The purpose of this Plan is to describe the philosophy and direction of management for the Australian National Botanic Gardens for the next five years. It enables management to proceed in an orderly way, helps to reconcile competing interests, and identifies priorities for the allocation of available resources. The basic components of the Plan are three statements:

In addition to the requirements of the National Parks and Wildlife Conservation Act, the Plan must take heed of the requirements of other authorities and legislation. Most significant in this regard are the planning and heritage conservation obligations of the National Capital Planning Authority, and the Australian Heritage Commission and the Heritage Council of the ACT.

In March 1989, pursuant to the Australian Capital Territory (Planning and Land Management) Act 1988, the total area of the Gardens in Canberra was declared national land, National land is designated as land required for the special purposes of Canberra as the National Capital, and is administered by the National Capital Planning Authority, as distinct from land administered by the ACT Government. The National Capital Plan specifies `designated areas' that have the special characteristics of the National Capital. The Gardens occupies a site in a designated area and no works may be undertaken without the approval in writing of the National Capital Planning Authority. In the absence of an agreed long-term plan the Authority has been approving works in the Gardens on a case-by-case basis. Adoption of a plan of management will streamline this process.

On 14 May 1991 the developed part of the Gardens in Canberra (some 49 hectares) were placed on the Register of the National Estate. In its Statement of Significance for that part of the Gardens, the Australian Heritage Commission lists as the principal attributes of the site the rare and endangered native plant species in cultivation, the linkage of the Herbarium collection to the living plant collections making a valuable research and teaching site, the high-quality landscape setting, and the high degree of technical achievement in the establishment and construction of the Gardens. The Commission has also considered a nomination for the Gardens at Jervis Bay and has agreed it is worthy of listing on the Register. Formal action will be taken to enter the Jervis Bay site on the register will be taken in early 1994.

The Australian Heritage Commission Act 1975 requires that no action be taken which would adversely affect the heritage values of a place on the Register unless there is no feasible or prudent alternative.

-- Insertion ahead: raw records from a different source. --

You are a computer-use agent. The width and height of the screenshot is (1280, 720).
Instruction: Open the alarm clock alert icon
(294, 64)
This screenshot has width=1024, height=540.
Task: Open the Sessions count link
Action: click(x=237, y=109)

It also requires that before any action is taken that might affect the heritage values, the Commission be given the opportunity to consider it. The preparation of this plan has identified those developments about which the Commission wishes to be consulted and facilitated streamlining of this process.

The Gardens in Canberra are also subject to the heritage provisions of the Australian Capital Territory Land (Planning and Environment) Act 1991 and to nomination to the interim Heritage Places Register. The Heritage Council of the ACT has responsibility for the identification, description and conservation of heritage under this legislation and will undertake any assessment and nomination of the Gardens. The legislation requires the development of Conservation Plans for listed heritage places, to specifically identify, protect and conserve those elements of heritage significance. The adoption of this plan will assist in streamlining this process.